Another pretty sneaky way that these sites get your info is through other companies and online services. When you sign up for an online account on a website, and you agree to the privacy policy, you’re often agreeing to have your information shared with  “third parties.” Those third parties are often data brokers who collect and sell your info.

Are people search sites free?

Some data broker sites are free to use, such as or BeenVerified. Others require users to pay a fee or subscription in order to look up names and information in their databases. The worst of these data broker sites ask you to pay to have your information removed.

How do people search sites have my information?

People search sites use sources like public records, social media, online forums, other data brokers, and third-party data agreements to build a profile of someone. Depending on where they get their info, these sites could have any of the following about you:

  • Name
  • Address
  • Date of birth
  • Gender
  • Marital status
  • Family members (and their names)
  • Social media profiles
  • Education levels
  • Property records
  • Financial records
  • Phone numbers
  • Police records
  • Employment information

Before you ask, yes, these people search sites are legal. Data brokers aren’t very regulated, so they can both collect and sell your information as long as it’s publicly available. Or as long as you agree to share your info — like if you sign a privacy policy or terms of service that allows it.

How do I remove myself from people-finder sites?

Each people-finder site should have a process for getting your information removed. Typically, you have to submit a request to have it taken down.

Let’s go over the general steps for removing yourself from a people search site.

  1. Find your information on the site. You can usually figure out which data brokers have info on you by searching your name on Google. You could also try searching your address, phone number, or other personal information about yourself.
  2. Opt out of the site. When you visit the site that has your information, you should see an option or button somewhere that says something like “Opt out,” or “This is me,” or “do not sell my personal information.” Select this option and follow the instructions to have your information removed. You may have to verify your email address first.

Many sites will require you to find your profile, which could take quite a bit of searching if you have a common name. Take advantage of the site’s filters to try and narrow the results down until you find a profile that matches you.

This helpful guide from USA Today has instructions for removing your information from specific people search websites such as Intelius, MyLife, Spokeo, and more.

A sign that says “Do Not Enter”

How do I block my name from being searched?

Why stop at having your information removed from data broker sites? Why not block your name being searched altogether? Ok, so you can’t stop people from typing your name into Google and looking you up. But you do have some control over the results that show up when they do search for you.
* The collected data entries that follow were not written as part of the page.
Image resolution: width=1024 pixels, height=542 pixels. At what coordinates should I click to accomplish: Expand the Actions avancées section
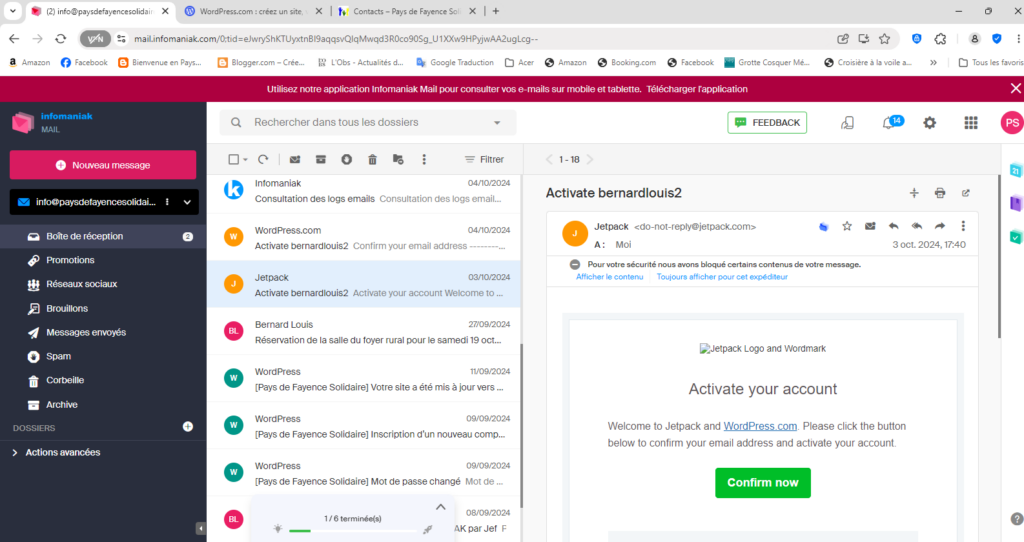(62, 452)
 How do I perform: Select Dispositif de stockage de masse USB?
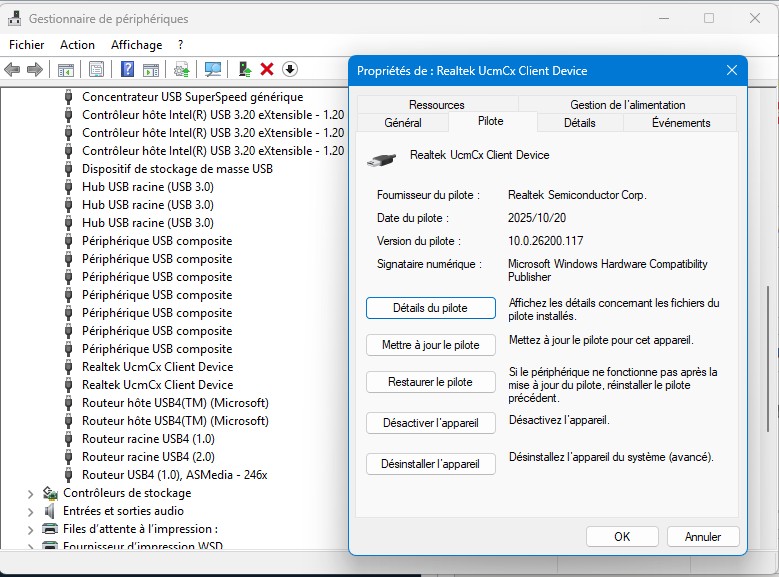177,169
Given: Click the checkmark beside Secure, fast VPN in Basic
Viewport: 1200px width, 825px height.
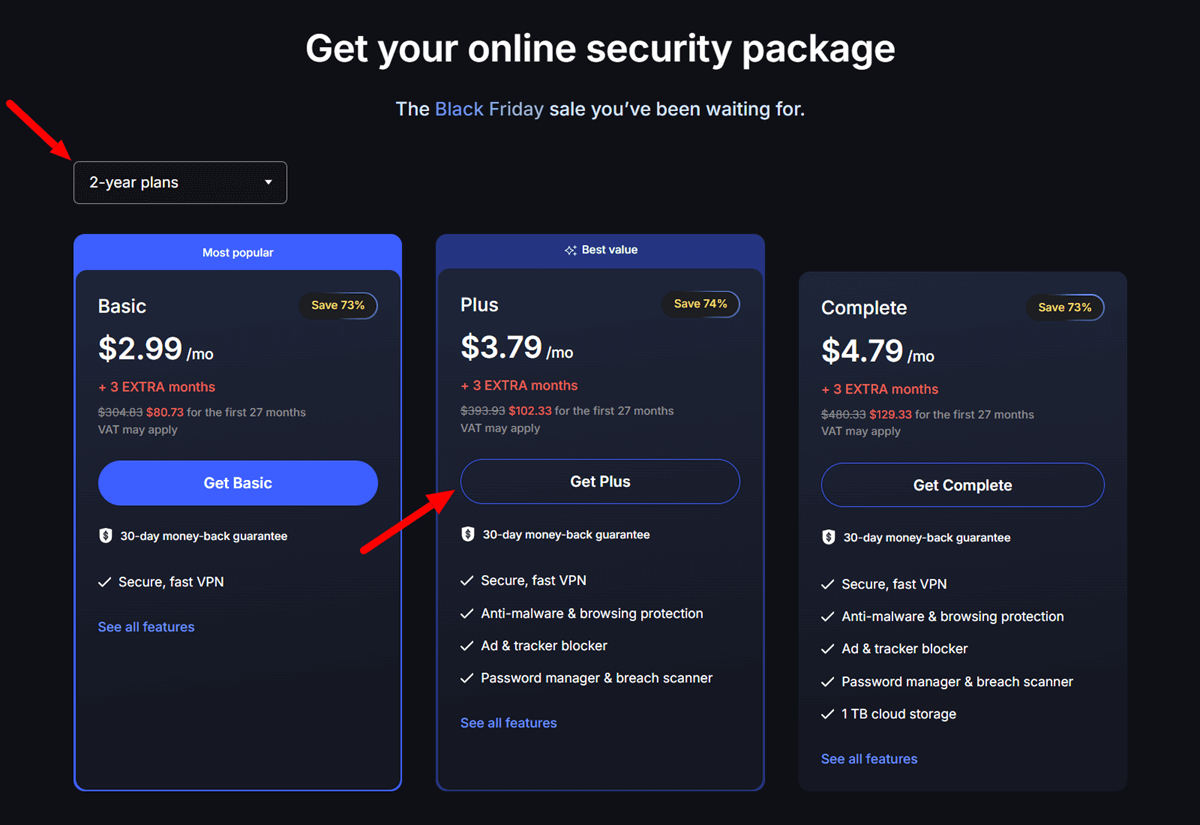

Apart from removing your data from people finder sites, there are few other things you can do to keep your name out of search engine results:

  • Make your social media accounts private. If your social accounts are public, they’re fair game for Google, Bing, and other search engines. Unless you want your social media profiles to be found for some reason — maybe they’re related to your business or you’re an influencer — always make your social media accounts private. Also, put as little information as possible about yourself in your social media profile. Don’t add your date of birth, workplace, school you attended, or any other personal details. Of course, the most effective way to secure social media accounts and prevent them from showing up in search is to just delete the accounts.
  • Delete old posts, comments, and reviews. Once something goes on the internet, it’s out there forever. So those reviews you left of that coffee shop that closed down five years ago are still visible, somewhere. Search for these things on Google and once you find them, find a way to remove them. Also, search in a private browser or in incognito mode to get more accurate results.
  • Contact the search engine. If sensitive information of yours, like a Social Security number, is showing up in search engine results, you should contact Google or Bing to take it down. You can send a legal takedown request to Google. This tool is only for sensitive, personally identifiable information. They’ll ignore your request if you want to take down a critical article about you or an unsavory photo.
  • Delete online shopping accounts. Many ecommerce sites make their users’ accounts public. By default, Amazon makes your wish lists public, so anyone can see them. If there’s no way to make your accounts on ecommerce sites private, consider deleting them.
  • Delete unused email accounts. Any old email accounts just floating around is just more data for potential hackers to use against you. It could also be problematic for the accounts you opened using that email address if someone finds a way to access it. If you can still get into an old email account and you’re not using it, just delete it.
  • Request to remove outdated search results. You might come across an old photo or information about you that shows up in search results but has been modified or updated on the actual website. If this is the case, you can ask Google to remove these results from search results by submitting a request.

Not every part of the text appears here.